::: 所给记录 :::

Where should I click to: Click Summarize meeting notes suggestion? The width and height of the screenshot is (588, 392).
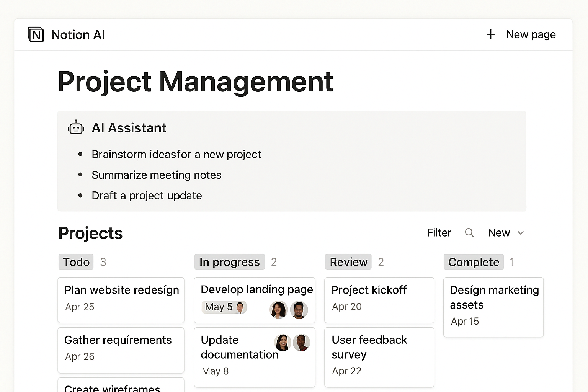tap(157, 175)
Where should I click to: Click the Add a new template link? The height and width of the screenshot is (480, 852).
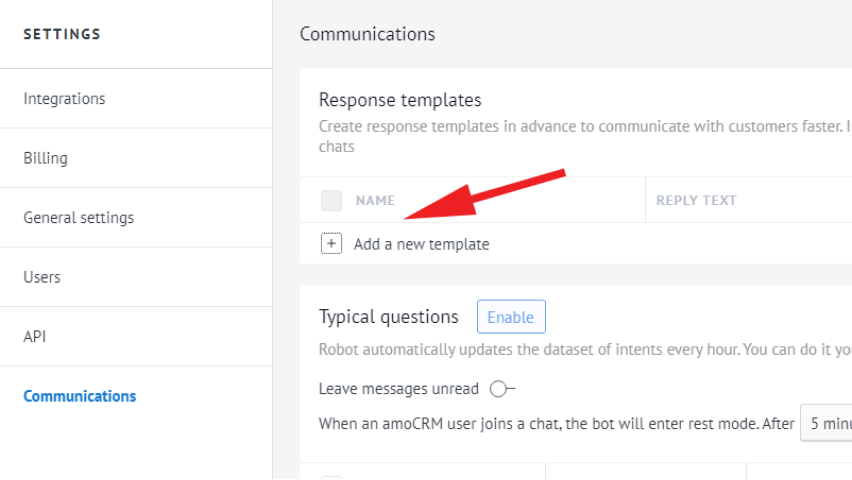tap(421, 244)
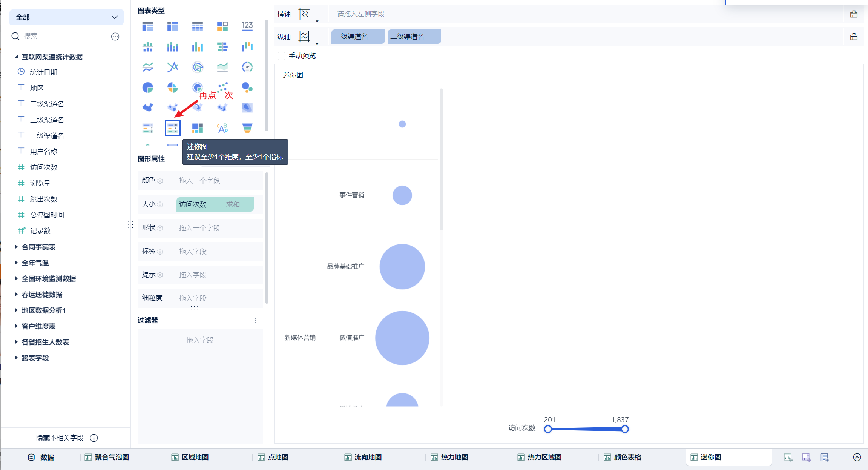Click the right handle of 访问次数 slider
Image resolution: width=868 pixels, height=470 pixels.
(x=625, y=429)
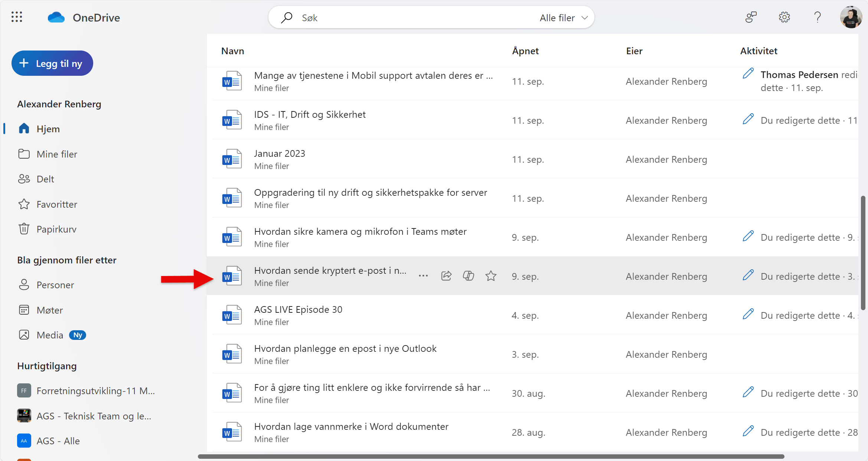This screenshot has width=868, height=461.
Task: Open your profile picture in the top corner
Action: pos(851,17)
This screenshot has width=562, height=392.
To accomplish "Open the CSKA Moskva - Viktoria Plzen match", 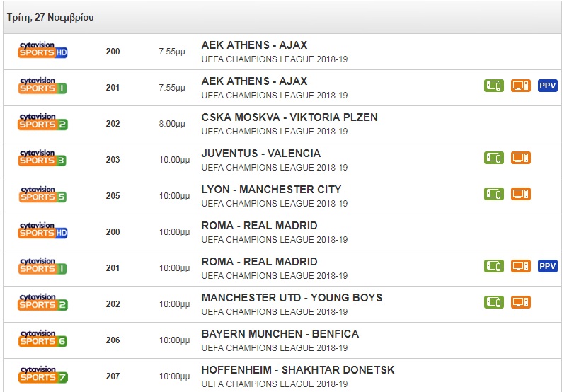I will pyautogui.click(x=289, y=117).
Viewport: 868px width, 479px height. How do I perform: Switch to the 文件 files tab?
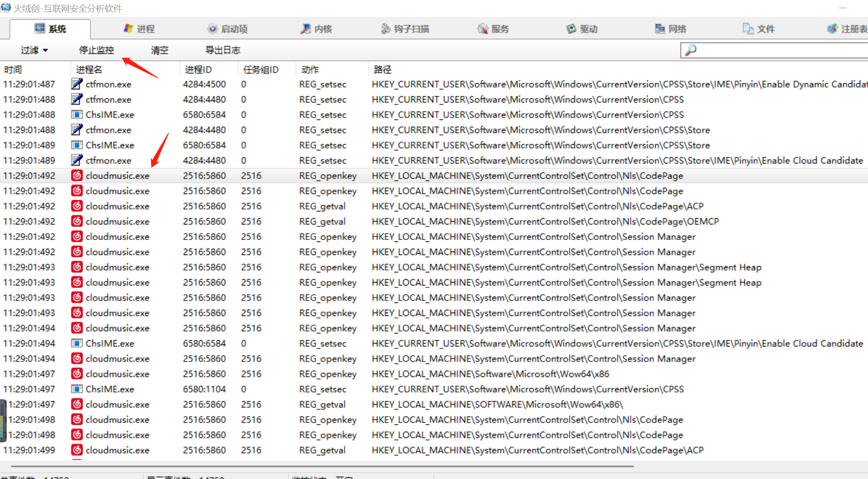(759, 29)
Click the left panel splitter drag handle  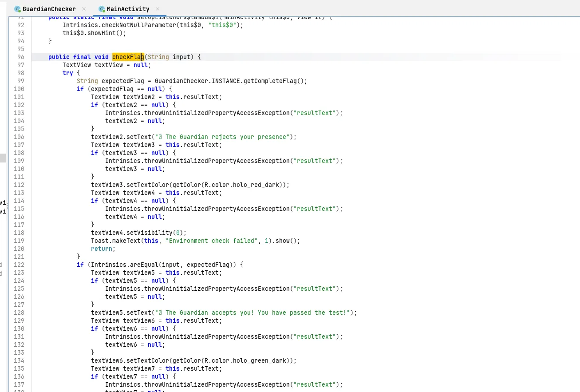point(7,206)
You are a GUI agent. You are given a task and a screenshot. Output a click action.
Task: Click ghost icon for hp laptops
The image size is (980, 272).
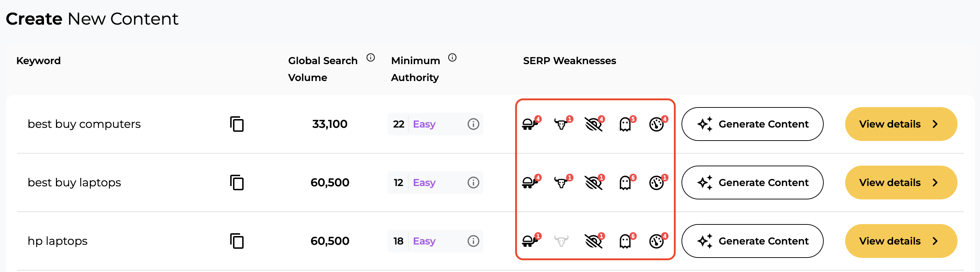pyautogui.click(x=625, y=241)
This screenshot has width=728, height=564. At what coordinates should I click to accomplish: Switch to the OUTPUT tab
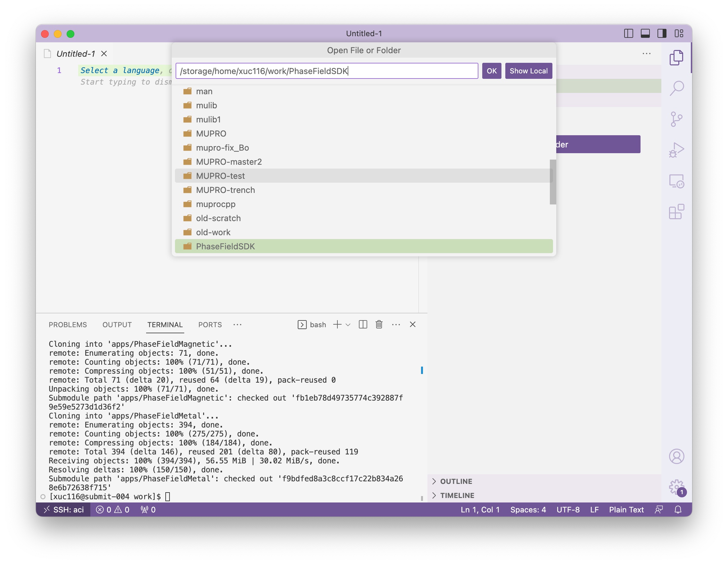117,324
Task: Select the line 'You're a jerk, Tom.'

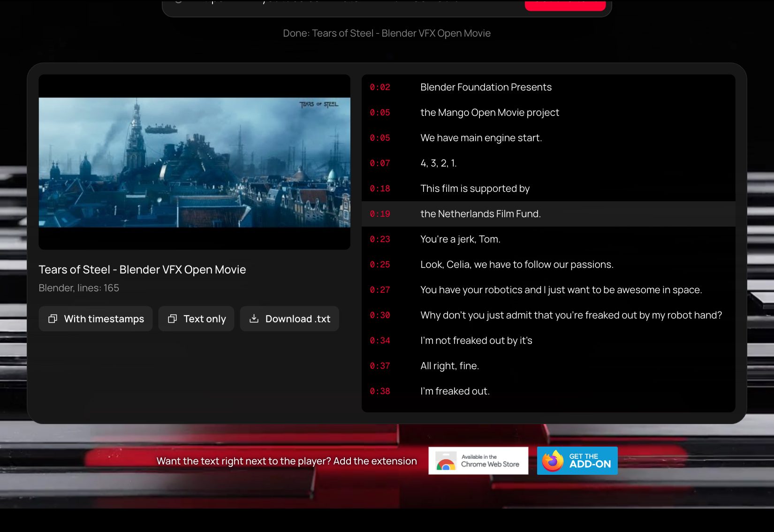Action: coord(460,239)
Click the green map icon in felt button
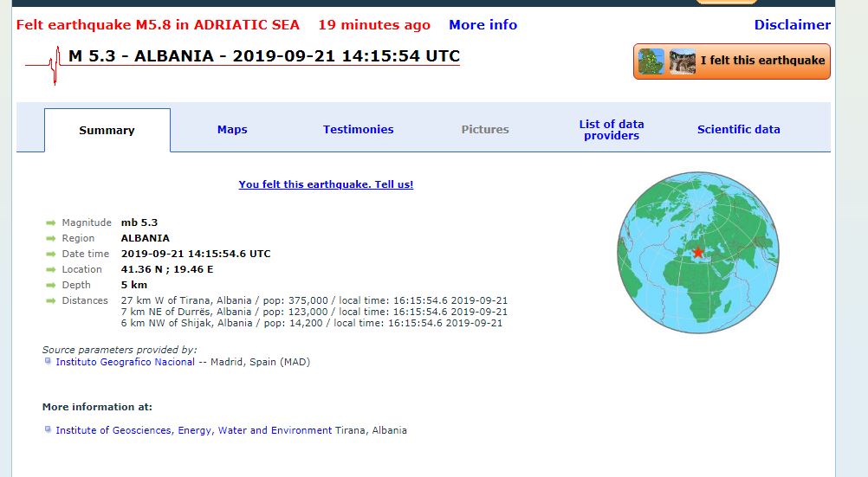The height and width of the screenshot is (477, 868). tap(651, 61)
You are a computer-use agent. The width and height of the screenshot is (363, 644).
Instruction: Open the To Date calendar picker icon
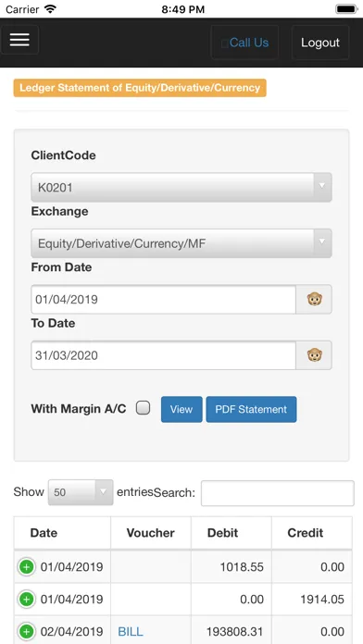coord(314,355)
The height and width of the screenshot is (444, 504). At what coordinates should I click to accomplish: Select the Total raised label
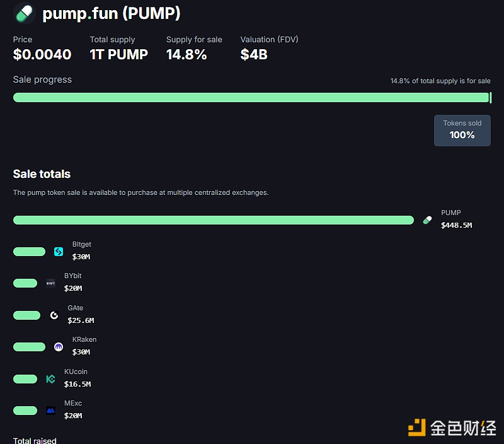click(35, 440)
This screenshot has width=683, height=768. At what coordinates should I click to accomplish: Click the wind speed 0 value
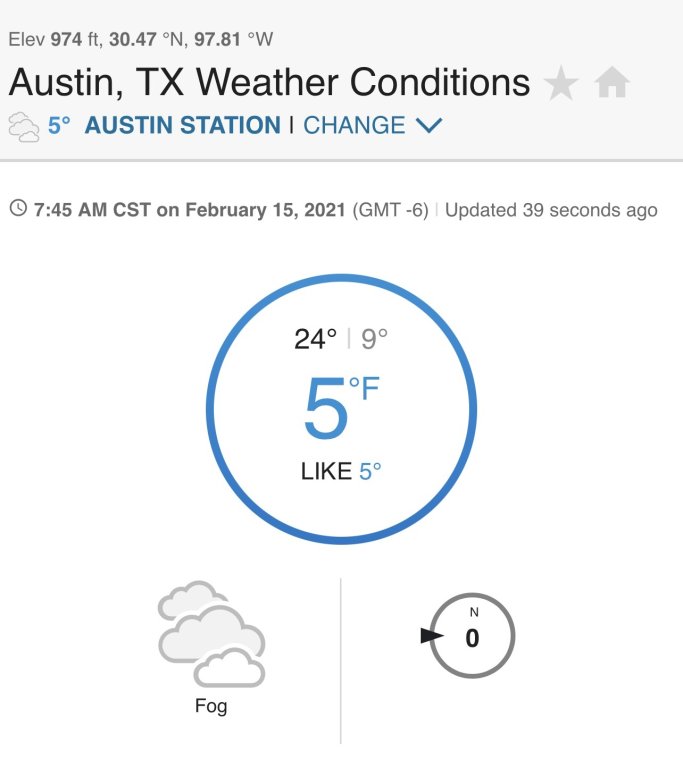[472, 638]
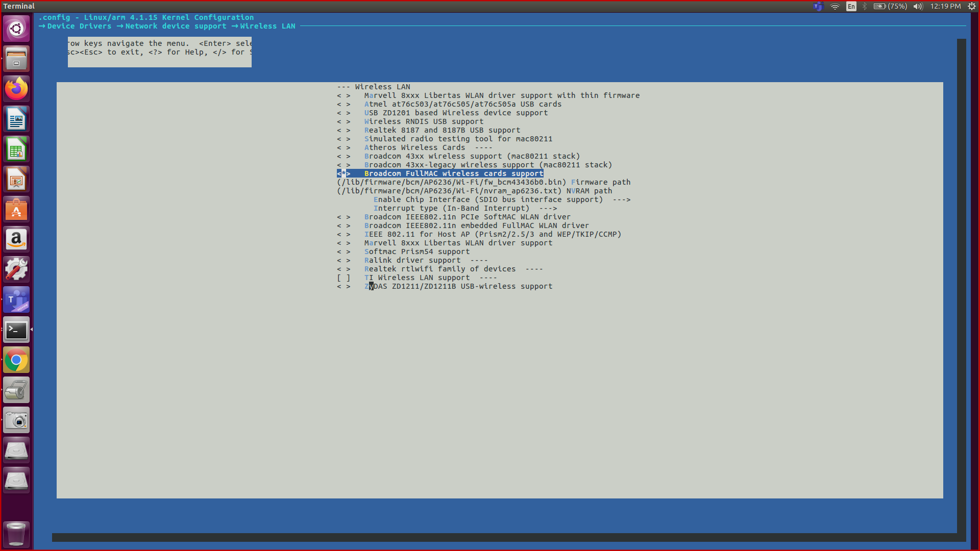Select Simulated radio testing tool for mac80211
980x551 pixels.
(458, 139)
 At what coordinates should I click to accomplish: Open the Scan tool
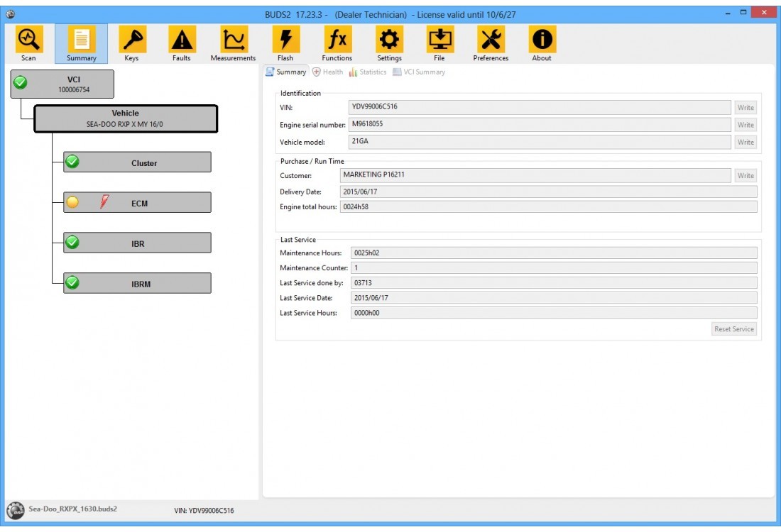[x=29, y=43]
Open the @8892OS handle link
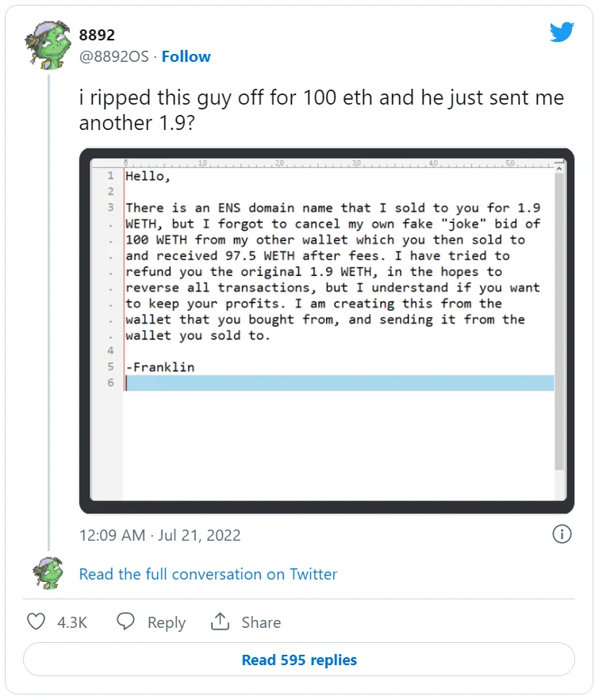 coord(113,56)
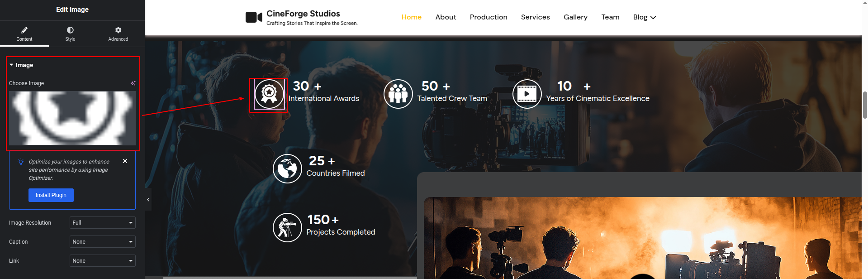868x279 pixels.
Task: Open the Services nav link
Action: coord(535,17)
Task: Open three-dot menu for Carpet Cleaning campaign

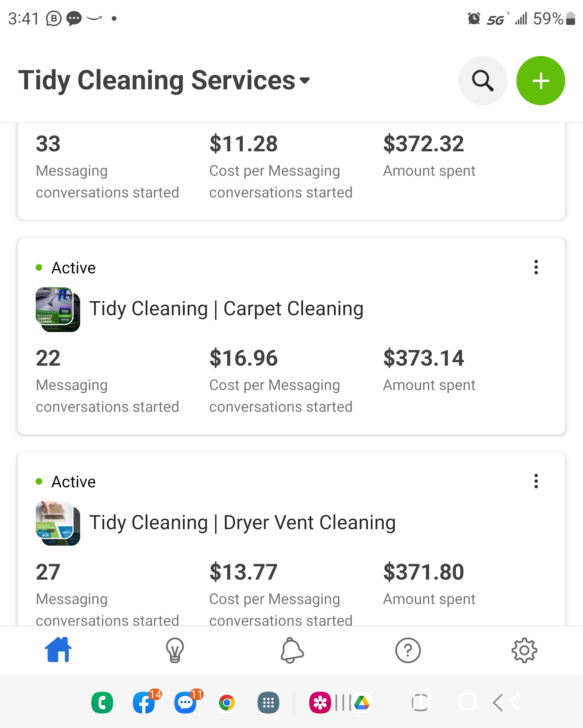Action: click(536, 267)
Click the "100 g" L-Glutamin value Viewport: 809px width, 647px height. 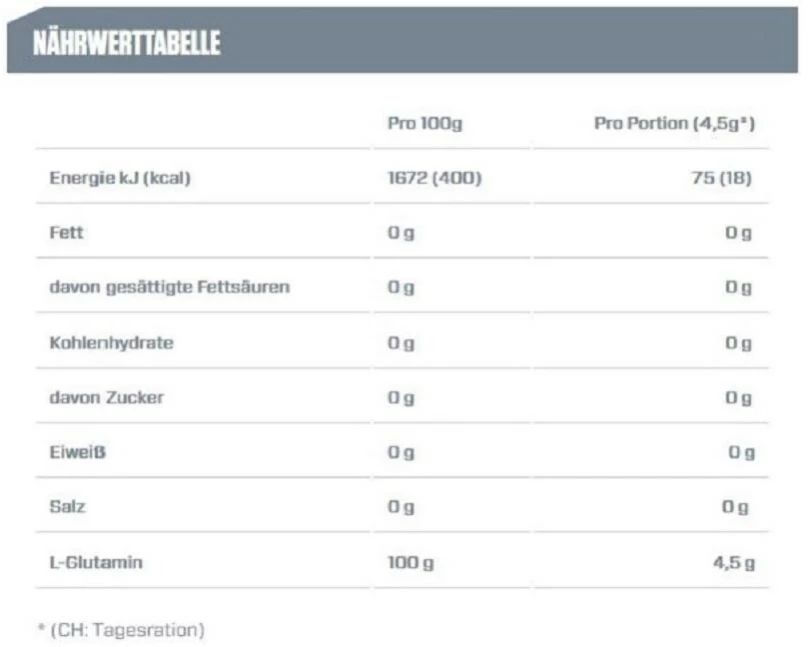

:::

练习说明:
把从含有“Where should I click to: Click the”的那一行到含有“This screenshot has width=868, height=461.”的那一行（首尾两行都包括）改写成编号列表，空行不计，答案中不要出现图片。

参考答案:
1. Where should I click to: Click the Add a new template link? The height and width of the screenshot is (480, 852).
2. tap(421, 244)
3. Click the right handle of 访问次数 slider
4. Image resolution: width=868 pixels, height=470 pixels.
5. (x=625, y=429)
6. This screenshot has width=868, height=461.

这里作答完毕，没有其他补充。